Power and clock transients can also be used in some processors to affect the decoding and execution of individual instructions. Every transistor and its connection paths act like an RC element with a characteristic time delay; the maximum usable clock frequency of a processor is determined by the maximum delay among its elements. Similarly, every flip-flop has a characteristic time window (of a few picoseconds) during which it samples its input voltage and changes its output accordingly. This window can be anywhere inside the specified setup cycle of the flip-flop, but is quite fixed for an individual device at a given voltage and temperature.
So if we apply a clock glitch (a clock pulse much shorter than normal) or a power glitch (a rapid transient in supply voltage), this will affect only some transistors in the chip. By varying the parameters, the CPU can be made to execute a number of completely different wrong instructions, sometimes including instructions that are not even supported by the microcode. Although we do not know in advance which glitch will cause which wrong instruction in which chip, it can be fairly simple to conduct a systematic search.Glitch attacks undermine what is perhaps the most common and fundamental assumption (law #1) of secure computing - that software will always run as it was coded. The breaking of this paradigm created a situation in the late 90s in which pretty much every smart card in the world could be hacked at a low cost. It took the smart card industry several years to design and deploy new hardware that was resistant to this kind of attack (solutions include various forms of input regulators, filters and detectors). Attempts to prevent this form of attack using special secure coding techniques proved ineffective - you can't really solve a security hole using software if you can't rely on the software running as coded.
Yesterday a hacker named gligli announced that he performed such a glitch attack on the Xbox 360, the details of which he described in a Free60.org wiki:
We found that by sending a tiny reset pulse to the processor while it is slowed down does not reset it but instead changes the way the code runs, it seems it's very efficient at making bootloaders memcmp functions always return "no differences". memcmp is often used to check the next bootloader SHA hash against a stored one, allowing it to run if they are the same. So we can put a bootloader that would fail hash check in NAND, glitch the previous one and that bootloader will run, allowing almost any code to run.As far as I know this is the first successful glitch attack performed on a consumer electronics device; first but not last. Consumer electronics (CE) device security engineers have never made the paradigm shift to a world with glitch attacks. It is quite likely that a similar glitch attack can be done on other CE devices be they other game consoles, cell phones or tablets. This is really big news and it's surprising that it hasn't made more waves in the security blog-sphere.

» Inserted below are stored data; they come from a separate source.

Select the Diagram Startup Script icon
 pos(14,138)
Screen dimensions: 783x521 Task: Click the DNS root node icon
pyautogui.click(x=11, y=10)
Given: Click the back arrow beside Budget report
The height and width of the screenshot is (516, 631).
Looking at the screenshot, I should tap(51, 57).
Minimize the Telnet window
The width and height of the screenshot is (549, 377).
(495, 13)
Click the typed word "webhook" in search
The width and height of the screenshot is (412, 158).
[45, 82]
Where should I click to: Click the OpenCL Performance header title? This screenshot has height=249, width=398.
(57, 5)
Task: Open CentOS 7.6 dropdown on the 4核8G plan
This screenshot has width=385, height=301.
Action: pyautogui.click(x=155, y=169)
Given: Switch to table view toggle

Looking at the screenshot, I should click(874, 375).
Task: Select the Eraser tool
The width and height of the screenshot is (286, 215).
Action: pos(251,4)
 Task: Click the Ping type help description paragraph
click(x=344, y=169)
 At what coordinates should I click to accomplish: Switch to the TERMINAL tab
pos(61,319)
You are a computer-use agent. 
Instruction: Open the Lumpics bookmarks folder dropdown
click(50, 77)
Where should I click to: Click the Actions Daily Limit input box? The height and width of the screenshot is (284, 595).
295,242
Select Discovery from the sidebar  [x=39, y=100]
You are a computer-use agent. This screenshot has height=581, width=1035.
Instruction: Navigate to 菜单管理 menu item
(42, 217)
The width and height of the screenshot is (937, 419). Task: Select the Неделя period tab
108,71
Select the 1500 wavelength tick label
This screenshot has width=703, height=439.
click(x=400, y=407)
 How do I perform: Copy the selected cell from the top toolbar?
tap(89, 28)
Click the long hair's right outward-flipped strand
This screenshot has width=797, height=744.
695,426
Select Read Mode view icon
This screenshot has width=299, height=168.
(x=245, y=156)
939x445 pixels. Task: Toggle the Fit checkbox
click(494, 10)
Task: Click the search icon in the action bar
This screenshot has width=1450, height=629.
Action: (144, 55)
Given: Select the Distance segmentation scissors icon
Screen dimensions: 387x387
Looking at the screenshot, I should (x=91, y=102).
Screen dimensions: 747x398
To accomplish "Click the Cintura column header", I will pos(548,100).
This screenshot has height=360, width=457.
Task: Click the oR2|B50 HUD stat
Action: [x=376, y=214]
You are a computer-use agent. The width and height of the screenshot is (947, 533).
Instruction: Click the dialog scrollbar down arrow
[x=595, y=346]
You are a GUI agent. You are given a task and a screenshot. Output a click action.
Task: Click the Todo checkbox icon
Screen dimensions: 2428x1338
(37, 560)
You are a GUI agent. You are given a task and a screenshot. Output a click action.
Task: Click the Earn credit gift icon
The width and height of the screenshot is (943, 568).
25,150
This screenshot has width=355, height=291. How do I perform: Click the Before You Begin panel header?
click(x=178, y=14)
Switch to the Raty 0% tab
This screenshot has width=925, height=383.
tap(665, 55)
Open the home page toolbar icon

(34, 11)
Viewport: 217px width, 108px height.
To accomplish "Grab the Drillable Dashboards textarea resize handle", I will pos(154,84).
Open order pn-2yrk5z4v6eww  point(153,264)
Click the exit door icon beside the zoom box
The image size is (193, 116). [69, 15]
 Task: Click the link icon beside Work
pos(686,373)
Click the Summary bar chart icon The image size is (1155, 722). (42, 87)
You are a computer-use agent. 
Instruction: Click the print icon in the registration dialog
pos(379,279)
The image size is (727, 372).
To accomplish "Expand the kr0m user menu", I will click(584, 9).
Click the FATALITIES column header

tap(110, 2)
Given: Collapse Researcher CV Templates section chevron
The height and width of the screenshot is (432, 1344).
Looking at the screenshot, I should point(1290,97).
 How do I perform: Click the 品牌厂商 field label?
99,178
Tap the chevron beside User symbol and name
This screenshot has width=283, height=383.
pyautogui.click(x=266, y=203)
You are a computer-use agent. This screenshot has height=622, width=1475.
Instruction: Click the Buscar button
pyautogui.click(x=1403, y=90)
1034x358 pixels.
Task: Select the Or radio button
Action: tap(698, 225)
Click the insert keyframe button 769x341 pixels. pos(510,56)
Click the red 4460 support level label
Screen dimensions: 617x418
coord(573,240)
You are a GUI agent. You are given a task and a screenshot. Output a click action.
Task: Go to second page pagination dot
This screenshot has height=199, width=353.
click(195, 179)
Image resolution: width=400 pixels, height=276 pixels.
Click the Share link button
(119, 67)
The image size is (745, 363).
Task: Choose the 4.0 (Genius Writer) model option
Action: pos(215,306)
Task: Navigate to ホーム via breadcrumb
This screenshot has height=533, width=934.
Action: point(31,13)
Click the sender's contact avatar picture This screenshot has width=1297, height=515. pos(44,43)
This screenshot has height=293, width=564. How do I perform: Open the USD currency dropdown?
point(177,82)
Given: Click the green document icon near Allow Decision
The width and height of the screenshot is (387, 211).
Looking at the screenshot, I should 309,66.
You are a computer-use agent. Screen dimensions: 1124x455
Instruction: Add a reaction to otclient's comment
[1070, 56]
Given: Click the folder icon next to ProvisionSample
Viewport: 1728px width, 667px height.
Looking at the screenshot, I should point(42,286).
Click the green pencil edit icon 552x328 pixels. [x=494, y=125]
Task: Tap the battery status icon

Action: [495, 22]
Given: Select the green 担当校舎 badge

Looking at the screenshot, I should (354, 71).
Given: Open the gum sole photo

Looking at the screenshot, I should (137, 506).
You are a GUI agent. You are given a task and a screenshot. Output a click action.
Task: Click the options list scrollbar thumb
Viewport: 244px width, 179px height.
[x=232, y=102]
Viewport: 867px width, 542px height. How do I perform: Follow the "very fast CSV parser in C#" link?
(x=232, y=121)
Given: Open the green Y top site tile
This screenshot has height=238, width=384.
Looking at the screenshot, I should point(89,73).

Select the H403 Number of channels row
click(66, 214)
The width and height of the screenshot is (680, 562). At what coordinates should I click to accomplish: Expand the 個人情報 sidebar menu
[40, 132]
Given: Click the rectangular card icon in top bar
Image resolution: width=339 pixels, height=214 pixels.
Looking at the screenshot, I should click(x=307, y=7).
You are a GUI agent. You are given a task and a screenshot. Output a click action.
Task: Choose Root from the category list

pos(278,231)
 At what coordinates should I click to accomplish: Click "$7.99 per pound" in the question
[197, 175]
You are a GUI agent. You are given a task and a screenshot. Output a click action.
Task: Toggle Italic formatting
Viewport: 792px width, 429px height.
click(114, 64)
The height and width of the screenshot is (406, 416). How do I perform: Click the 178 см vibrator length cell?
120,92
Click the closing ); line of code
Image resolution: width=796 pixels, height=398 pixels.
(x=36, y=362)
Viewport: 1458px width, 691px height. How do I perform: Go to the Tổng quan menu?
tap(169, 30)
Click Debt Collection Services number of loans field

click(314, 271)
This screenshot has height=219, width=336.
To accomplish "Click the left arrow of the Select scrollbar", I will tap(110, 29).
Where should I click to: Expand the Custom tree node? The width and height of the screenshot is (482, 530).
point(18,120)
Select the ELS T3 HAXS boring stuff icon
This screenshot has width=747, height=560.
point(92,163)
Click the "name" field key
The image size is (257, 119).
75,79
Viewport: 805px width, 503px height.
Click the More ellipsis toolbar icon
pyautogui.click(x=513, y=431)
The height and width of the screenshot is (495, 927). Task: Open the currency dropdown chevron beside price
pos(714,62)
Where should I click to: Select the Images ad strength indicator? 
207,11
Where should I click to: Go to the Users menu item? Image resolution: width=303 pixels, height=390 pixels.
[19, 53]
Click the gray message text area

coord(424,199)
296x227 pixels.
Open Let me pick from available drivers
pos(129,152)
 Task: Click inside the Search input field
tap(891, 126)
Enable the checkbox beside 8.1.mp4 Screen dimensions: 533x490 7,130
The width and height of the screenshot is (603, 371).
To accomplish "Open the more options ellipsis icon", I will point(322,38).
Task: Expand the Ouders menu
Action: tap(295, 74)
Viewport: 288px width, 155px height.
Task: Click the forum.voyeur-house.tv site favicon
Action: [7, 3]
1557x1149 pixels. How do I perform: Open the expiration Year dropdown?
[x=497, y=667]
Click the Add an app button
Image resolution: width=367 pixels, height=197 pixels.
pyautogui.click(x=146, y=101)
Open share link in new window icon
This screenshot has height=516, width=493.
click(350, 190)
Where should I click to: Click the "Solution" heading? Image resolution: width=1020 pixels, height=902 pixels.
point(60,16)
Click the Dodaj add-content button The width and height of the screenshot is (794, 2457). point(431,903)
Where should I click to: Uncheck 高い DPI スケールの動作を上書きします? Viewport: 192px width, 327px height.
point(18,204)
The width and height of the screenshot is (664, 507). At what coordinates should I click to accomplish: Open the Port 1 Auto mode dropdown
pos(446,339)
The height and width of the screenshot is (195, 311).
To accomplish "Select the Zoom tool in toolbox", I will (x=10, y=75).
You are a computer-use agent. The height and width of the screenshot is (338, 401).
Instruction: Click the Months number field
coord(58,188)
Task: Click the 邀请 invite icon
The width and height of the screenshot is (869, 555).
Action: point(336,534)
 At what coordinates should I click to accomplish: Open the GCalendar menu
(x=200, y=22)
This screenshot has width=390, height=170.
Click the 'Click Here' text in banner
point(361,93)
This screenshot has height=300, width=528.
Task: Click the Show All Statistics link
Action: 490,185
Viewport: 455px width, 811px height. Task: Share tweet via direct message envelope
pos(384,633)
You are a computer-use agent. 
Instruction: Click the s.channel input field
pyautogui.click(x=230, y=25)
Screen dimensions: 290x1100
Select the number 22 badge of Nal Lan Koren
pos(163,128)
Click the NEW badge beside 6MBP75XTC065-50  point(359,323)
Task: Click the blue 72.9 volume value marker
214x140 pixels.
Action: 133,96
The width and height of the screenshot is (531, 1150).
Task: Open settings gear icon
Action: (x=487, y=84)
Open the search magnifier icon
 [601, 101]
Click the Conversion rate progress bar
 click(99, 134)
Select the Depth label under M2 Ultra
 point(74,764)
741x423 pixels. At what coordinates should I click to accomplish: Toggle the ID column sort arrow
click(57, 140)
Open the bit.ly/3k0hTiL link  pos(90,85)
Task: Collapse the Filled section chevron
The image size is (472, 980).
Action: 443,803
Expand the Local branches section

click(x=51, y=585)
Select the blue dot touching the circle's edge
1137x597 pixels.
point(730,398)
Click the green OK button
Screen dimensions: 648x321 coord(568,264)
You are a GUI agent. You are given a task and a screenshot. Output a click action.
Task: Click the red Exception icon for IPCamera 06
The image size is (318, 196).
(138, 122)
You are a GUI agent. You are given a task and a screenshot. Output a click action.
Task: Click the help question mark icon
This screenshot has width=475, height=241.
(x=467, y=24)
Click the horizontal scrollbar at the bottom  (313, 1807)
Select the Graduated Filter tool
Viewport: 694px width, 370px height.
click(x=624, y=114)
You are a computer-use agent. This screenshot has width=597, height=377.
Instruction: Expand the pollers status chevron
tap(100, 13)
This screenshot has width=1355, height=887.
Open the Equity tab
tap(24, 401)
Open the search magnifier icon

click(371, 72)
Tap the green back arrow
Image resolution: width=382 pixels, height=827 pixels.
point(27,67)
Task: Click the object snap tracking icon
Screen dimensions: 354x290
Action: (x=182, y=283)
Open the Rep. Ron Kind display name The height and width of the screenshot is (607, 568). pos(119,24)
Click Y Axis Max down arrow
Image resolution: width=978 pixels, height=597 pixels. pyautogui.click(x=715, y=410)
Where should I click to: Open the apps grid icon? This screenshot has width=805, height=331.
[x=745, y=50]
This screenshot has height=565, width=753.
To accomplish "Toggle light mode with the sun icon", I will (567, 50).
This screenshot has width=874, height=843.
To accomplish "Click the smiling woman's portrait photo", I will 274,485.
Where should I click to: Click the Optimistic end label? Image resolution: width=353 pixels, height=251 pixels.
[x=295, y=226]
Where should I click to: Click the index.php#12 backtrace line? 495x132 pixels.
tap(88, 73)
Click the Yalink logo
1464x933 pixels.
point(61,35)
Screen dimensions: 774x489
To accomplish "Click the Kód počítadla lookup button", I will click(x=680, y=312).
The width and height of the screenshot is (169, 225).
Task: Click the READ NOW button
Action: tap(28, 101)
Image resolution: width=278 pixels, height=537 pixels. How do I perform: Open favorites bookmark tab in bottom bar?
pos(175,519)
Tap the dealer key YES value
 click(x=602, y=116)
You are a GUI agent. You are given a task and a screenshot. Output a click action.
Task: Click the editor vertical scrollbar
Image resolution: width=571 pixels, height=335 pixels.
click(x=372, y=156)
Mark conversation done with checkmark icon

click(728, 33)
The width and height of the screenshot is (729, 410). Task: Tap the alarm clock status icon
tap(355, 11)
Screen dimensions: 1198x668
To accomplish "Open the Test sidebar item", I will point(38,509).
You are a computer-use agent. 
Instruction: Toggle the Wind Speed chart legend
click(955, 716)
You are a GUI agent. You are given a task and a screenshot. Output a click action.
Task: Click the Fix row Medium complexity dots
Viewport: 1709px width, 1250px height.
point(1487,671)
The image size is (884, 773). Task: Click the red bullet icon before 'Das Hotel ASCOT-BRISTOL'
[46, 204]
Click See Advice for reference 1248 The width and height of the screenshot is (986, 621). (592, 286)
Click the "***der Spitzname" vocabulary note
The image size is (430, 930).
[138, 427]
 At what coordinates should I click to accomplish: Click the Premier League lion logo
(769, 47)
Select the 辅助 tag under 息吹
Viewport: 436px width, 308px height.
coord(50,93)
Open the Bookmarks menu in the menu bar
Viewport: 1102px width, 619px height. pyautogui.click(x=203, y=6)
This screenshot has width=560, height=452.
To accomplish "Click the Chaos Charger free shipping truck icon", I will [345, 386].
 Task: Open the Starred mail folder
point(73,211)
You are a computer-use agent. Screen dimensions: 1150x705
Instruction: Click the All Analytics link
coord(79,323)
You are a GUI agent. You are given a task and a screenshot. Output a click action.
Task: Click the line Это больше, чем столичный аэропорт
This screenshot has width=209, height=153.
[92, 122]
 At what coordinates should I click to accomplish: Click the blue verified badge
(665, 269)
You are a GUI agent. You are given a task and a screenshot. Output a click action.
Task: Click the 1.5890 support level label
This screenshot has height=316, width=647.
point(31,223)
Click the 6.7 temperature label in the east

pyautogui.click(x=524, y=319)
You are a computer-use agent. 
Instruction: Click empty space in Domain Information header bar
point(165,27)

One of the reasons CE devices have been considered less susceptible to glitch attacks is that they run at a much higher clock frequency (many smart cards run at under 5 MHz while modern CE devices run at over 200 MHz). The Xbox 360 helpfully has a signal that allows hackers to reduce the clock frequency to 520 KHz - making glitch attacks much easier. If the Xbox security team had more smart card design experience they probably wouldn't have made such a mistake.